-- Text --
################

2

Lets say we have a fungible asset (stocks, gold, currency, crypto, etc.) that is freely traded on a market. The way this works is that people can submit buy and sell (bid and ask) offers. If a sell offer is below a buy offer, the parties sell to each other. So there's always a gap between the 2 sets like this:

chart

And so it makes sense that the price would be somewhere in this gap. But where exactly?

If we take the middle between the lowest sell offer and the highest buy offer, we essentially give the party behind these offers direct control over the price, like the offer circled in red.

I was thinking since prices are usually sell prices, we take the average of the lowest sell prices that represent a total of N instances of our asset. But now the the price is outside of the set gap and also somewhat useless to sellers.

So how are asset prices with a system like this usually determined?

9
  • 3
    One way is to use the last trade price. You might notice that the price is actually irrelevant, since it's the order price that matters, not the asset price.

################

-- Provided information --
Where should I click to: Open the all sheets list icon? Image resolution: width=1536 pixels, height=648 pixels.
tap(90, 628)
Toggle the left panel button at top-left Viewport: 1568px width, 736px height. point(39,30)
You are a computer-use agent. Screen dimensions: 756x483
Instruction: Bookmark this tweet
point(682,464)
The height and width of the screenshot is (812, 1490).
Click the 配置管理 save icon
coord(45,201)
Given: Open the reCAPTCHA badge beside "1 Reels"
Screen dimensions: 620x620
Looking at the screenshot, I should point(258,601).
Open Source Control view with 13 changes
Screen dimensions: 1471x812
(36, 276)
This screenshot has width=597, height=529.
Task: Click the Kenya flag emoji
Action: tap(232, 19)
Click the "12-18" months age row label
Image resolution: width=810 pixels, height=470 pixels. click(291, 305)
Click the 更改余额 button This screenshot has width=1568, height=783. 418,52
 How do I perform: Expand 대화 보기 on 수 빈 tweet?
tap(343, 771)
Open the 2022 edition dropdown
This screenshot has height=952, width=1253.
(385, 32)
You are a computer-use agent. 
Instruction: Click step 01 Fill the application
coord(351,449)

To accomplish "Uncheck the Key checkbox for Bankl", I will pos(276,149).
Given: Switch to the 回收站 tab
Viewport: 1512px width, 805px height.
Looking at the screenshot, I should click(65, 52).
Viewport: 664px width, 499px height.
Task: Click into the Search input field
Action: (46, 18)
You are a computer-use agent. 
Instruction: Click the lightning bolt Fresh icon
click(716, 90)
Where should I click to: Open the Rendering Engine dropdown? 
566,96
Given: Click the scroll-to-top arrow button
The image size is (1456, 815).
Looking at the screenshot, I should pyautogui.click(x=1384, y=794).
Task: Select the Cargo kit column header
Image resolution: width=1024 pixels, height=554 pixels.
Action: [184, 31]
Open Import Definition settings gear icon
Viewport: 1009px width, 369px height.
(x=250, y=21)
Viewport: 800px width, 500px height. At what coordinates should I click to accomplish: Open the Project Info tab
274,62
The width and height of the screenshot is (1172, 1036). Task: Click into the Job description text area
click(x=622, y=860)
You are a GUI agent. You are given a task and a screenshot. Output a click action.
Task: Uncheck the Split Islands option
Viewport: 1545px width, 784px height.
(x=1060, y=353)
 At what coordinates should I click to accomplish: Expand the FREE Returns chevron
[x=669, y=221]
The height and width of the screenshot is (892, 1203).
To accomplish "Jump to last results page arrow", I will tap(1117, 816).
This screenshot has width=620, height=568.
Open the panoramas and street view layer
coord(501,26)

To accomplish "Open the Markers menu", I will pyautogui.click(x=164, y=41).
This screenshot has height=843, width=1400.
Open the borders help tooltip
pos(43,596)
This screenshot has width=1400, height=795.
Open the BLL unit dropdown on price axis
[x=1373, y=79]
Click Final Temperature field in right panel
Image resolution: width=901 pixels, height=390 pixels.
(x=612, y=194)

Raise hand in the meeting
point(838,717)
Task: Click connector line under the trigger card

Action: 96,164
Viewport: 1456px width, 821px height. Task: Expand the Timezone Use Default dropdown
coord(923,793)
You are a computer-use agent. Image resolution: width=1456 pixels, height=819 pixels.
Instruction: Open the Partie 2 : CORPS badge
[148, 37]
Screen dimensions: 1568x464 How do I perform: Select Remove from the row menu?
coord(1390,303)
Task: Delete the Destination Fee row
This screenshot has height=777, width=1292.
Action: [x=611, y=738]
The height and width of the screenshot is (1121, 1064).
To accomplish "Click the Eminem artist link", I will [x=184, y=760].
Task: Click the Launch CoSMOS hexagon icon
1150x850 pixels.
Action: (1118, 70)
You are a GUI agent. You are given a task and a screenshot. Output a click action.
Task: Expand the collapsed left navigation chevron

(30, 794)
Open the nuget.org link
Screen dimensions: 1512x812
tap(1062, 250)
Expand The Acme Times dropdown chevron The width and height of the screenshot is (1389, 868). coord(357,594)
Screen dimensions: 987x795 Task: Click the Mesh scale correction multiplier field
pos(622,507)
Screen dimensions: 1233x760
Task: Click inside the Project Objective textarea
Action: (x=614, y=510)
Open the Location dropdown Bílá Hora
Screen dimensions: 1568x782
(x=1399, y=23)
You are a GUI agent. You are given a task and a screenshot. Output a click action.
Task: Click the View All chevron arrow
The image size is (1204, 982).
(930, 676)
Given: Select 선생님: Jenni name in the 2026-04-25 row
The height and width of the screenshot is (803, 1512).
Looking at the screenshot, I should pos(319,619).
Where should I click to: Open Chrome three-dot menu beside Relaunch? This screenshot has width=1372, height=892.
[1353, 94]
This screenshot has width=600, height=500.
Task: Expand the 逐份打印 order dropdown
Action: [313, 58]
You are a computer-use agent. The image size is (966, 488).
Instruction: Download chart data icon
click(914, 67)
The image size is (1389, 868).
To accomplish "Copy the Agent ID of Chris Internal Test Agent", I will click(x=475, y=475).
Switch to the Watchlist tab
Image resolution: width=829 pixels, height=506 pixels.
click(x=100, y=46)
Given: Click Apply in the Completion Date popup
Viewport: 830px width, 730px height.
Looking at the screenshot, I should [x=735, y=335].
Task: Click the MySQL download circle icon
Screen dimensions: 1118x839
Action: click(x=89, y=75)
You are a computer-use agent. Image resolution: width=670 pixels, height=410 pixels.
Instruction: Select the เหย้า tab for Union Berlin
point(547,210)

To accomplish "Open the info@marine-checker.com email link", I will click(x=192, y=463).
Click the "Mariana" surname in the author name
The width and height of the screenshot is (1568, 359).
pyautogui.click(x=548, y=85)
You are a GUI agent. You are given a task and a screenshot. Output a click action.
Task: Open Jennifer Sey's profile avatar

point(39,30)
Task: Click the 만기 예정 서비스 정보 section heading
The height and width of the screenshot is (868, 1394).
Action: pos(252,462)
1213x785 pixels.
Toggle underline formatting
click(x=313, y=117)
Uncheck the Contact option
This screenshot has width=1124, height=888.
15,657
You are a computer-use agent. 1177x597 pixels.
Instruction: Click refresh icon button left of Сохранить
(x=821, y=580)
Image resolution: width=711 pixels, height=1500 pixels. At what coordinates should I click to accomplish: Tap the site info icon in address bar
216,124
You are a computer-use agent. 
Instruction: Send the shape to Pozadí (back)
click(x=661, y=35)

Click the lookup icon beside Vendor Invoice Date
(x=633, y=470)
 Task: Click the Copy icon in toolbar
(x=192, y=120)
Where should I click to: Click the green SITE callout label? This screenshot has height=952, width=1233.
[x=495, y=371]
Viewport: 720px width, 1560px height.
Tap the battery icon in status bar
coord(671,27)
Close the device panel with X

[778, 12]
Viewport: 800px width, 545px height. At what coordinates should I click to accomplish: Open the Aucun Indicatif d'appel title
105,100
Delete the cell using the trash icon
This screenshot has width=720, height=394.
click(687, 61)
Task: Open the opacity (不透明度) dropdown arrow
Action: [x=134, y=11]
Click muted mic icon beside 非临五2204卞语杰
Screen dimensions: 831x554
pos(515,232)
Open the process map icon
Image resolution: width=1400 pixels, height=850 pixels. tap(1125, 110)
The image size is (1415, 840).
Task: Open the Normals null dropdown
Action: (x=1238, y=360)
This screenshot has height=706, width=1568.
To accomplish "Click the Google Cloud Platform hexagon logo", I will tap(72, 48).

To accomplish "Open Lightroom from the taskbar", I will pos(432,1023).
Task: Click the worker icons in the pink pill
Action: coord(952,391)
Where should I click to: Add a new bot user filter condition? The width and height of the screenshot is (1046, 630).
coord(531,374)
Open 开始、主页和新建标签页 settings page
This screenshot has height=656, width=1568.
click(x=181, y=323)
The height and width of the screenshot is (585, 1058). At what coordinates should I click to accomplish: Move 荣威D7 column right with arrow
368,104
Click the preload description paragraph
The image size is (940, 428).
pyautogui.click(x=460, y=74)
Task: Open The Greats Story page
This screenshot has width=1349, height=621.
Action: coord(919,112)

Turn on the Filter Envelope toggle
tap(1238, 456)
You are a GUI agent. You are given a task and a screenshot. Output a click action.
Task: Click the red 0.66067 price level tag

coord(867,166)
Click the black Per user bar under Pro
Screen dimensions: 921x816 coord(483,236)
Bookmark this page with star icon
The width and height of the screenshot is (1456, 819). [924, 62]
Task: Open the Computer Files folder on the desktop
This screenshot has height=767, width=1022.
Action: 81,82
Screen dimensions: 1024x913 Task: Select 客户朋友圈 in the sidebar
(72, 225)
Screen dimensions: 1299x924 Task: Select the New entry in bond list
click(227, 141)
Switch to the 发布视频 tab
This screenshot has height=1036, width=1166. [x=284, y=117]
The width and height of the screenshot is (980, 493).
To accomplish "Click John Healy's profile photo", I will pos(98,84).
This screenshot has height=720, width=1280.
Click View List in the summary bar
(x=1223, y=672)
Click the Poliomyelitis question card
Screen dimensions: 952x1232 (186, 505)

################

Carry on the text about how market prices are set between bid and ask offers, starting after its last sentence.

    – user253751
    May 12, 2022 at 11:08
  • "we essentially give the party behind these offers direct control over the price" - so? what impact does it have in reality to say the price is one thing or another? It is important to understand this to answer your question - what actual 'impact' of 'determining the price' are you interested in? May 12, 2022 at 14:30
  • @user253751 couldn't a party easily manipulate the market by selling to itself at arbitrary prices? May 13, 2022 at 7:57
  • @Grade 'Eh' Bacon the reason we track prices in the first place is to make decisions based on the prices. If someone can manipulate the price, they can also manipulate our actions. In this case we want to measure the general confidence people have in the underlying asset. So we need an objective way to measure that confidence, in this case how much cold hard cash people are ready to spend on said asset. May 13, 2022 at 8:00
  • 1
    You cannot manipulate price in a liquid stock. You can move it with large orders but that's a different creature. In addition, there are hidden orders so analyzing the order book is an inaccurate topical view because it lacks the total amount of order data. And if the security is liquid, you can't manipulate the market by selling to yourself at arbitrary prices - the NBBO quote supersedes that. May 13, 2022 at 10:42

1 Answer 1

3

Price is a double-sided market. It's the bid for buyers and the ask for sellers.

A trade occurs when a trader crosses the spread, meaning that a buyer is willing to pay the seller's price (he buys at the ask) or a seller is willing to sell at the bid.

Current fair trading value (not asset value) is the average of the bid and ask prices. It's just a stat and has no relevance for guaranteeing execution. It's merely a way of depicting value as one number rather than double sided with two numbers.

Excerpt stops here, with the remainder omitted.